Zadania do wykonania:
(a) Streść krócej akapit zaczynający się od słów „Zacznę od tego” w tekście o odtwarzaczu SMSL PL200 i zachowaj jego główne informacje.
(b) Kontynuuj tekst o odtwarzaczu SMSL PL200 od miejsca, w którym się kończy.

Tekst do przeczytania:
____________
Chciałbym podzielić się w klubie moim obcowaniem z sprzętem marki S.M.S.L.
A dotyczy to odtwarzacza płyt kompaktowych PL 200.
Zacznę od tego że jestem zwolennikiem fizycznych formatów. Mam audio pliki w wersji FLAC czy WAV mimo to - podejść do kolekcji płyt i przeglądać, co będzie czas mi umilało – gdy patrzę/dotykam/czytam książeczki albumów to jest to.
Sama przyjemność.
Widząc tak mały sprzęt jak SMSL PL200 pomyślałem fajne mini ale czy spełni moje ponad 20-sto letnie doświadczenie i oczekiwanie w audio....
Gdy otworzyłem karton ujrzałem małe DZIEŁO SZTUKI.
____________
Fragment danych:

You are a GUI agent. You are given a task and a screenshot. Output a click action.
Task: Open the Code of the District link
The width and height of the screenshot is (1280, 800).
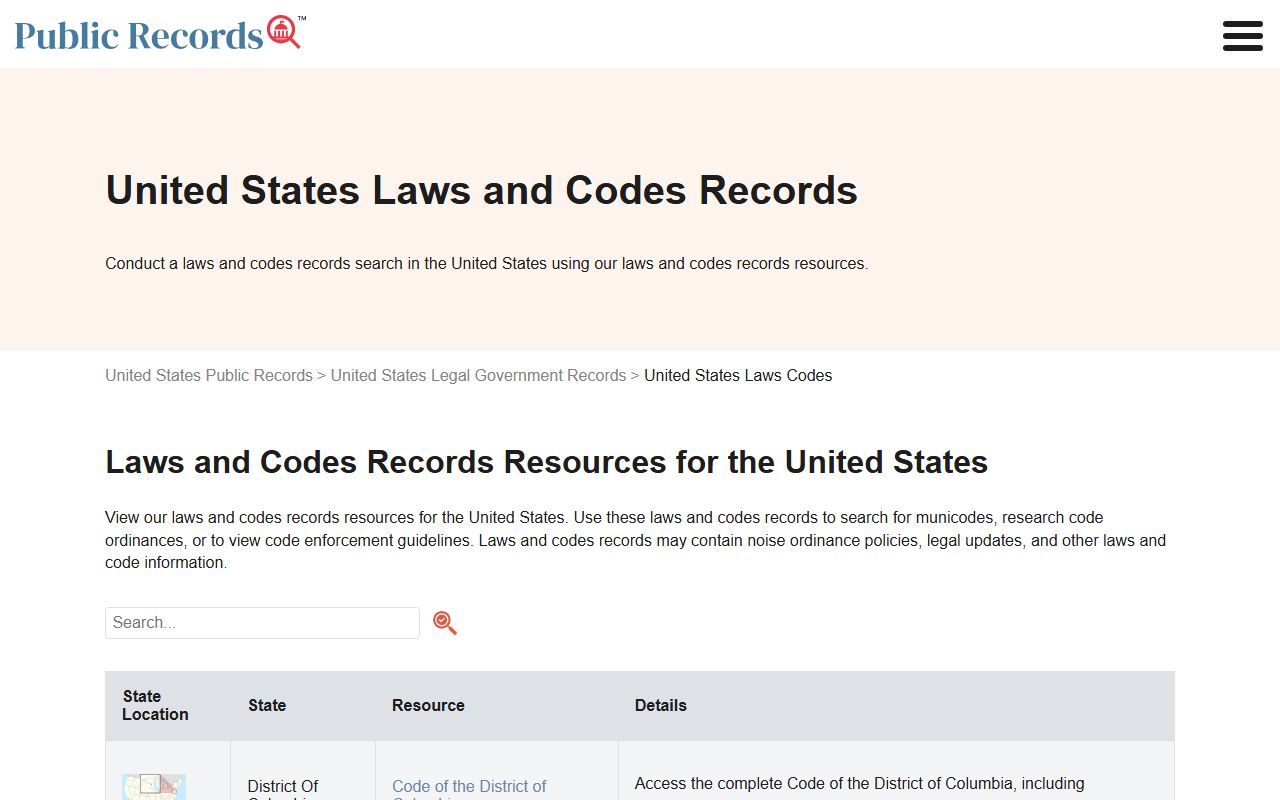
____________
Odpowiedzi pisemne:
(a) Wolę fizyczne formaty. Choć mam pliki audio we FLAC i WAV, największą przyjemność sprawia mi przeglądanie kolekcji płyt: oglądanie ich, dotykanie i czytanie książeczek dołączonych do albumów.

(b)
Wykonanie, podzespoły, wygląd – dały nadzieję że będzie dobrze....
Sprzęt grał ponad 100 godzin by 'wygrzał się' i wtedy słuchałem swoich płyt cd z uwagą.
Znając nie jedną swoją płytę cd jak brzmiała w różnych setup-ach moich. Mimo to momentalnie słyszałem takie dźwięki z płyt że zastanawiałem się skąd to gra 😛
Wgląd w nagrania, przestrzeń, stereofonia i szczegółowość okraszona żadną ostrością! Fenomenalnie.
Faktycznie oniemiałem nie raz odsłuchując płyty cd audio!
Nie będę pisał Ochów i Achów gdyż każdy z Nas ma inny setup audio i osłuchanie.
Mimo to uważam że warto co najmniej odsłuchać PL200 bo naprawdę robi ROBOTĘ!
Nadmienię iż ma mnóstwo wejść/opcji DAC i wiele innych!
Bardzo fajne jest - że jak ktoś ma kolekcję płyt cd to podłączając słuchawki może cieszyć się muzą z swojej płytoteki!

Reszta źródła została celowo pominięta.